Pretty much all errors in SL are reported as 404, including DB
errors. The first thing is to very that DB access is correct. Check
web.config in wcf project and verify that connection corresponds to your
machine’s setup.
Sergey Barskiy
Principal Consultant
office: 678.405.0687 |
mobile: 404.388.1899
Microsoft Worldwide Partner of the Year | Custom
Development Solutions, Technical Innovation
From: KingTuck68
[mailto:cslanet@lhotka.net]
Sent: Saturday, October 25, 2008 10:35 PM
To: Sergey Barskiy
Subject: [CSLA .NET] Silverlight 3.6 cross-domain error
Hi,
I've gotten the entire Rolodex project setup and built successfully. After I
get to the login screen, enter User/user and click the login button, I get this
exception:
System.ServiceModel.CommunicationException was unhandled by user code
Message="An error occurred while trying to make a request to URI
'http://localhost:2430/WcfPortal.svc'. This could be due to attempting to
access a service in a cross-domain way without a proper cross-domain policy in
place, or a policy that is unsuitable for SOAP services. You may need to
contact the owner of the service to publish a cross-domain policy file and to
ensure it allows SOAP-related HTTP headers to be sent. Please see the inner
exception for more details."
Anybody know how to get around this? The cross-domain xml files are all there,
so I'm not sure why it's not working. I am loading this up and running with
file system type access with Cassini.
Thanks much!
Anyone else fixed this? I've made sure my sql express db path is OK< but still getting error.

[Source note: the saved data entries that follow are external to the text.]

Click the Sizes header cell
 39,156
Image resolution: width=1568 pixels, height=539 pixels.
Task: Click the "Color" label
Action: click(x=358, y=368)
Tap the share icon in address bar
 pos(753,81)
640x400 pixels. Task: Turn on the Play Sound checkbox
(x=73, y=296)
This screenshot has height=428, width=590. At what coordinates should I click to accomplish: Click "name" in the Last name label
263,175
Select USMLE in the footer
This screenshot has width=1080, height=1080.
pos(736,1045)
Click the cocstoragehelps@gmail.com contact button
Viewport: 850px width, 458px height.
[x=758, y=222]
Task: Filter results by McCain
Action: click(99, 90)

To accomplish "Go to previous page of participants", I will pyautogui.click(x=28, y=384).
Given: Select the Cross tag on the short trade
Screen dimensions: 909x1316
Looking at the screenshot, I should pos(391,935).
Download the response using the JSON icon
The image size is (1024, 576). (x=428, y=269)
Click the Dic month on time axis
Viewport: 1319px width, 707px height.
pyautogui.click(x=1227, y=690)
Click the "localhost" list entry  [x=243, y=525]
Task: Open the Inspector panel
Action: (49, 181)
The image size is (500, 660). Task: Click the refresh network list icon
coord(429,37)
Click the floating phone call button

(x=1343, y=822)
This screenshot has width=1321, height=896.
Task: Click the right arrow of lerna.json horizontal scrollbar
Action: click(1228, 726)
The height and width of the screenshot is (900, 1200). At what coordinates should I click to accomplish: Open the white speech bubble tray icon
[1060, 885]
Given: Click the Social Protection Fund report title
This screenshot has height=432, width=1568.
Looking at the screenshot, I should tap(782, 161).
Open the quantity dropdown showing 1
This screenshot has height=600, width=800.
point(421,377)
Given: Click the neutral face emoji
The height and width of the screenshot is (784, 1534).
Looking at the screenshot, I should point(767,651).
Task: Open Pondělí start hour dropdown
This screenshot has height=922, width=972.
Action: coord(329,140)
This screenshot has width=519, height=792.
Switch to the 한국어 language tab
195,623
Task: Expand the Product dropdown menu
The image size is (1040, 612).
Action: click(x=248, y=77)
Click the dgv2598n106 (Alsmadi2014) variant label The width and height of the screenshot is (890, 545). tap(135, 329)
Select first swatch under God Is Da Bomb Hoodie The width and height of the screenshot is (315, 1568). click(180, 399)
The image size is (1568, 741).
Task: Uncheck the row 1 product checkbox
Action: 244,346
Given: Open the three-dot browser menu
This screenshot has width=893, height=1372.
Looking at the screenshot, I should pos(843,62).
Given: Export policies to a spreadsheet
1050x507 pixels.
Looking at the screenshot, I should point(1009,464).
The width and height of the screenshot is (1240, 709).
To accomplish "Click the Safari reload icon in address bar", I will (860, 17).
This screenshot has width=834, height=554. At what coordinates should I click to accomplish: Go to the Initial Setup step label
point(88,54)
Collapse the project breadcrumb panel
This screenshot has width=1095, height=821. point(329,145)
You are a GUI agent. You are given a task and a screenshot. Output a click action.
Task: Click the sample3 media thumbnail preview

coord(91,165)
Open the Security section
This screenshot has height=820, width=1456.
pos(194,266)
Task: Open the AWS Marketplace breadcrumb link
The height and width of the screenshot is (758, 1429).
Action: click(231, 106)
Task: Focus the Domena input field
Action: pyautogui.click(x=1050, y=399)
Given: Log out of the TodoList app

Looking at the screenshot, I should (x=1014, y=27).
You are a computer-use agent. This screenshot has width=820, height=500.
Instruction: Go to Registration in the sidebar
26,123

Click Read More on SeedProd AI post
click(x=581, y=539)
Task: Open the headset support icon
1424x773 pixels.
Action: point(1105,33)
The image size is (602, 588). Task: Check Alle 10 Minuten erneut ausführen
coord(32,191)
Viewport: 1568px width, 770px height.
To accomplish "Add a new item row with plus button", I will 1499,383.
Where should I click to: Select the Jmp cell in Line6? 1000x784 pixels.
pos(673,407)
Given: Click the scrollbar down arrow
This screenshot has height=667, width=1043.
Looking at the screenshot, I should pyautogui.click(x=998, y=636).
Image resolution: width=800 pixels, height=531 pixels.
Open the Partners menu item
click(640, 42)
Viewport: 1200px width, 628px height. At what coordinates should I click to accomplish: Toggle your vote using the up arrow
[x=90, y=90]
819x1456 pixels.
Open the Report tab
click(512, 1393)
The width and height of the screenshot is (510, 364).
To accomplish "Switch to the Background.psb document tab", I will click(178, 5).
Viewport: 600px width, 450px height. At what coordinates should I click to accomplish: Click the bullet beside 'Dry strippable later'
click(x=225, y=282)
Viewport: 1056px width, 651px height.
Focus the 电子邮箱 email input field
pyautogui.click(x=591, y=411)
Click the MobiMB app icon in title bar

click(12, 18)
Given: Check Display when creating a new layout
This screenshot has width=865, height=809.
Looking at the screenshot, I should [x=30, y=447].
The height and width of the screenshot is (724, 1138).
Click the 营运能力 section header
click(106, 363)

'http://localhost:2430/WcfPortal.svc' also reports ok -
You have created a service.
To test this service, you will need to create a client and use it to call the service. You can do this using the svcutil.exe tool from the command line with the following syntax:
svcutil.exe http://localhost:2430/WcfPortal.svc?wsdl
This will generate a configuration file and a code file that contains the client class. Add the two files to your client application and use the generated client class to call the Service. For example:
C#
class Test { static void Main() { WcfPortalClient client = new WcfPortalClient(); // Use the 'client' variable to call operations on the service. // Always close the client. client.Close(); } }
Visual Basic
Class Test Shared Sub Main() Dim client As WcfPortalClient = New WcfPortalClient() ' Use the 'client' variable to call operations on the service. ' Always close the client. client.Close() End Sub End Class
Silverlight has specific rules about calling services.
It can call a service from the same domain where the xap file
originated (where it was downloaded from).
It can call a service in another domain only if the root of that
domain has a cross domain policy file granting permission to make the call.
When running most of our Silverlight samples, I have noticed
that Visual Studio often chooses the wrong default startup application when you
first load a solution. By default, it seems to pick the Silverlight application
project, not the web site project.
The trick is that Visual Studio WILL run the Silverlight application
directly – it just creates a temporary web page to host the xap. But that
web page is now hosted in a different web server (different domain) from the
web site project. So when the Silverlight app tries to talk to the web site app
(where the service is located) you get a cross domain error.
The solution is simple – just make sure Visual Studio is
set so the web site project is the default startup project.